→ Written exercise:
Give the items again from the line that has "#7 (178, 1580)" through the line that has "বরিশাল (100, 823)", switching "Terms and rules" to "Site rules" and leaving everything else the same.

* BEGIN Dataset extract *

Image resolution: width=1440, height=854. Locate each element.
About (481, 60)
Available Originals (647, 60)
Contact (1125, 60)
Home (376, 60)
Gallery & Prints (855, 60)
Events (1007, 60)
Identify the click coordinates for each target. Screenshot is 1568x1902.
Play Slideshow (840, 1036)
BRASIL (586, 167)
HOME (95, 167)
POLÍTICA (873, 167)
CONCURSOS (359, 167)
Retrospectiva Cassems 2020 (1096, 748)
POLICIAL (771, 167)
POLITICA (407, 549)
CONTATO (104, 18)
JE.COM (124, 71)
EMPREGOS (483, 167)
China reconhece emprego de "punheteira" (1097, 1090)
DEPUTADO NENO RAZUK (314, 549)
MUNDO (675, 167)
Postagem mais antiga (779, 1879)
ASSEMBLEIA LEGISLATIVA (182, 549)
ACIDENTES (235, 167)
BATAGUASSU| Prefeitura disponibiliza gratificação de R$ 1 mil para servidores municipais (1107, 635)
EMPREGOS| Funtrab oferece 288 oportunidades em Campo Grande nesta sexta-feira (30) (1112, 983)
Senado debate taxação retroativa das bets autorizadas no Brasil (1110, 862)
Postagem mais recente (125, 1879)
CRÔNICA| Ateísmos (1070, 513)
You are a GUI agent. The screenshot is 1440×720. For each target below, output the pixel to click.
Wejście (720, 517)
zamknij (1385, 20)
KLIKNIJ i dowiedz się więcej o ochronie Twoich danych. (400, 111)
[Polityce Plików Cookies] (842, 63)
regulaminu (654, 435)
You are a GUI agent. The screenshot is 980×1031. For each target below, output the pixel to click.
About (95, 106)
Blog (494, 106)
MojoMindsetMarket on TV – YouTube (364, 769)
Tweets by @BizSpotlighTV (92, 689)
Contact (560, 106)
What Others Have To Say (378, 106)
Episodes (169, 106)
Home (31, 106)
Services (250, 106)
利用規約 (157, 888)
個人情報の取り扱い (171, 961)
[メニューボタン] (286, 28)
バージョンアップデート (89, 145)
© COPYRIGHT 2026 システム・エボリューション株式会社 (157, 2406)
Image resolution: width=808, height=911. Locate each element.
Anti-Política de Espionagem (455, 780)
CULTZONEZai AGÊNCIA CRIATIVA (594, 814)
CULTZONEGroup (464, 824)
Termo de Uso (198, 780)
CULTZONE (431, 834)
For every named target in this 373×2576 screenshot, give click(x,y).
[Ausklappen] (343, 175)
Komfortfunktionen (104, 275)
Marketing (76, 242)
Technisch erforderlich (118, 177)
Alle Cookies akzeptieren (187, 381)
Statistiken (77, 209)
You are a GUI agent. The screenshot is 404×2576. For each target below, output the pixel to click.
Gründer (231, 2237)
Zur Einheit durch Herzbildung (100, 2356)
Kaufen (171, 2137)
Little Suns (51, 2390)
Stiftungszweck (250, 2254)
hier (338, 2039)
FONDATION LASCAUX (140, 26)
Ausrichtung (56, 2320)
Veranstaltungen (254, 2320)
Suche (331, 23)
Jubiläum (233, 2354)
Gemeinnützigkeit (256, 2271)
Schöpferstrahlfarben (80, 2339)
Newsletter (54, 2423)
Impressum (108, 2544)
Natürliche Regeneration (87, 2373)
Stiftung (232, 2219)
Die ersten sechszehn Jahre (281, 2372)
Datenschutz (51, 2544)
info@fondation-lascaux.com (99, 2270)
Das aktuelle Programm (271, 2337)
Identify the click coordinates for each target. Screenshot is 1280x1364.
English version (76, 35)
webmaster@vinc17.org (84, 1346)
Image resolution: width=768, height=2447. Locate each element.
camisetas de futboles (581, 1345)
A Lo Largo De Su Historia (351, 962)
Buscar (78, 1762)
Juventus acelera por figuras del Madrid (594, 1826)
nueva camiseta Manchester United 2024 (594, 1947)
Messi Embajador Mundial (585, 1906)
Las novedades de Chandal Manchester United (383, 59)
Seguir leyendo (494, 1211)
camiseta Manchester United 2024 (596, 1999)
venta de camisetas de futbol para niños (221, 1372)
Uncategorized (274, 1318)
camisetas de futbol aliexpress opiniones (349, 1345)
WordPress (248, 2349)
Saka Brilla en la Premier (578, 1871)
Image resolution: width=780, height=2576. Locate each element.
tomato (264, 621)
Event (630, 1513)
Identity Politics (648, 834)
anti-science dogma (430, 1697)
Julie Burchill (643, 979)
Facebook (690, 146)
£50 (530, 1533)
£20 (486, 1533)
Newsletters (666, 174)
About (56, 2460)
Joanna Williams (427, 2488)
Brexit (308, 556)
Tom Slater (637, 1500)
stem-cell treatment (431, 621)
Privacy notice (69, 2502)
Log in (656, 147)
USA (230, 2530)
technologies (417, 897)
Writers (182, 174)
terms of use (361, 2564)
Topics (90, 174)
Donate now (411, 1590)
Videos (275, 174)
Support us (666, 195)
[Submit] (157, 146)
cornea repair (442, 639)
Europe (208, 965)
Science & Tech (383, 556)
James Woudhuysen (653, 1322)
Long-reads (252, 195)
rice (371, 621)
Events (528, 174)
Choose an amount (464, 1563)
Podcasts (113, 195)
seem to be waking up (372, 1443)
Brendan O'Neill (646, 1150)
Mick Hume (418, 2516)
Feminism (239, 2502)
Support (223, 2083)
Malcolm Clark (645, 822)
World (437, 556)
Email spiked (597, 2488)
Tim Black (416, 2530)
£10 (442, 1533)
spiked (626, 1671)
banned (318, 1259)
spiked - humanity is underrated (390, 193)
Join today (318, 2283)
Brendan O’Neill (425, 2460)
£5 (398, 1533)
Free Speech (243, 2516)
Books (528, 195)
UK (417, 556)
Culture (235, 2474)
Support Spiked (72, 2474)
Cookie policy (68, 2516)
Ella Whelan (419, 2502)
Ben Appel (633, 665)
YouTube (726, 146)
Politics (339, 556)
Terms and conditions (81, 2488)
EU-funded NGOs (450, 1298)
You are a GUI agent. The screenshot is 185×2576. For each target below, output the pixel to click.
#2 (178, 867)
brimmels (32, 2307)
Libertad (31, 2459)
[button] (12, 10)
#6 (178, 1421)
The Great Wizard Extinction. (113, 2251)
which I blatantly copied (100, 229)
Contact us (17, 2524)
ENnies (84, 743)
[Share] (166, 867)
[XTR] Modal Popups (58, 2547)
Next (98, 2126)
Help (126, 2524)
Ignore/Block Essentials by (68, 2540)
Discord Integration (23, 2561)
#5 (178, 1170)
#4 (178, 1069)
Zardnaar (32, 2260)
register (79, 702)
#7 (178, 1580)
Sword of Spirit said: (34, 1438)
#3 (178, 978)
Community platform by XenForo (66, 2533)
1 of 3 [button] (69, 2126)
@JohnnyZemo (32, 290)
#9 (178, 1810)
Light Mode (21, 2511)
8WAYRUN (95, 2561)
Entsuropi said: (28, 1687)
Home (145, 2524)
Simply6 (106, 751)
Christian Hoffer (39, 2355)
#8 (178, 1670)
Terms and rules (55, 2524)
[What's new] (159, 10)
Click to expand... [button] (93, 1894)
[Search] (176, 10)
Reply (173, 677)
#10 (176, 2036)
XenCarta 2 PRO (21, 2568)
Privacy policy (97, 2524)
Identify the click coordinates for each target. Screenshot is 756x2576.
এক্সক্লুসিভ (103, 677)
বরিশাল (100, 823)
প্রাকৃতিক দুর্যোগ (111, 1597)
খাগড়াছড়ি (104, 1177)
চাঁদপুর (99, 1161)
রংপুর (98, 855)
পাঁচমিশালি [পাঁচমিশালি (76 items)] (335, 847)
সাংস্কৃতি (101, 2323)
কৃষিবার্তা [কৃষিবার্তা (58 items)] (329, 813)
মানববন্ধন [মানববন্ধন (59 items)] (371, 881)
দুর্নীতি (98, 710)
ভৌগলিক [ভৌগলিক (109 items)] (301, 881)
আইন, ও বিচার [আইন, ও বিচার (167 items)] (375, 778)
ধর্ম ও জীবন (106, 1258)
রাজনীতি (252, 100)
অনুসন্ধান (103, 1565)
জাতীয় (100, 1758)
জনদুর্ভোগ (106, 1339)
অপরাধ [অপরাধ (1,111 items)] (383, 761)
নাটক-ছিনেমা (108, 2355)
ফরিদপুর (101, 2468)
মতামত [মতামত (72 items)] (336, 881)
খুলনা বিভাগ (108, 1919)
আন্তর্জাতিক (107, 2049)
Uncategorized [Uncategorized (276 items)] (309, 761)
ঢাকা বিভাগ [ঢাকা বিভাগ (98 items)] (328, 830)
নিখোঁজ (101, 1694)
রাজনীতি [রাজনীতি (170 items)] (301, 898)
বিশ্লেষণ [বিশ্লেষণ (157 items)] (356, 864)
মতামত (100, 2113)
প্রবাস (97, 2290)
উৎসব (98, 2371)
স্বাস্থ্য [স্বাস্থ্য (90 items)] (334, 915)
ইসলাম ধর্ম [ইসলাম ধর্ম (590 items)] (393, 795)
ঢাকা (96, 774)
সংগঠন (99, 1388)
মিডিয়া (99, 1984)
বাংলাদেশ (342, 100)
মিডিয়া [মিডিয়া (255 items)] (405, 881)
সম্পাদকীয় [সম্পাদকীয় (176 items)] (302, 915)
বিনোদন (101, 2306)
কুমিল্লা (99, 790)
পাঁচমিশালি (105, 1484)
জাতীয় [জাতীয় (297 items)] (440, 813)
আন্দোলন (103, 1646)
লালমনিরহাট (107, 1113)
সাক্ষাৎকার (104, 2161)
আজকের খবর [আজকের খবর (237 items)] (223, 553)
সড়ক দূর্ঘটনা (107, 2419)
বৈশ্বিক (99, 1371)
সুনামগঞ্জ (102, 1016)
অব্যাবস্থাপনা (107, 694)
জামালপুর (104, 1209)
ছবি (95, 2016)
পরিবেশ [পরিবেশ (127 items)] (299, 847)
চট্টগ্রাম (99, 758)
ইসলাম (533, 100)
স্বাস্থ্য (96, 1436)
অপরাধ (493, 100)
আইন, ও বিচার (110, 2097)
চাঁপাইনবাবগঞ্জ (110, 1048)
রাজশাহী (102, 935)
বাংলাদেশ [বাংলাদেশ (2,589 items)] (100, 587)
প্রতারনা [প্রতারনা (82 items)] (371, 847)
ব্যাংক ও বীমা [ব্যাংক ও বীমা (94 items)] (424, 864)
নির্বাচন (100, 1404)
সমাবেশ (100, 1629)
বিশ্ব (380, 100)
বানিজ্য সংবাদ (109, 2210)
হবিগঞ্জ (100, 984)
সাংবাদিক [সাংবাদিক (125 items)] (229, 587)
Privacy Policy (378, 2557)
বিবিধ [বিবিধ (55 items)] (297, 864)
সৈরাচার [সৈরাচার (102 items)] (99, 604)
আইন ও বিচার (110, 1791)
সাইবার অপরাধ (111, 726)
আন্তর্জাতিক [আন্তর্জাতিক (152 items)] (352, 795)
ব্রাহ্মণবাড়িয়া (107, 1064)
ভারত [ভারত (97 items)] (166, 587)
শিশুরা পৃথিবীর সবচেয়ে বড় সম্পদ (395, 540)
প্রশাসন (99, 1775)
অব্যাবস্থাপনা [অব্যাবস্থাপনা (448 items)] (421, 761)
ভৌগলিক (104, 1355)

* END Dataset extract *

→ Solution to this problem:
#7 (178, 1580)
Sword of Spirit said: (34, 1438)
#3 (178, 978)
Community platform by XenForo (66, 2533)
1 of 3 [button] (69, 2126)
@JohnnyZemo (32, 290)
#9 (178, 1810)
Light Mode (21, 2511)
8WAYRUN (95, 2561)
Entsuropi said: (28, 1687)
Home (145, 2524)
Simply6 (106, 751)
Christian Hoffer (39, 2355)
#8 (178, 1670)
Site rules (55, 2524)
[What's new] (159, 10)
Click to expand... [button] (93, 1894)
[Search] (176, 10)
Reply (173, 677)
#10 (176, 2036)
XenCarta 2 PRO (21, 2568)
Privacy policy (97, 2524)
Identify the click coordinates for each target. Screenshot is 756x2576.
এক্সক্লুসিভ (103, 677)
বরিশাল (100, 823)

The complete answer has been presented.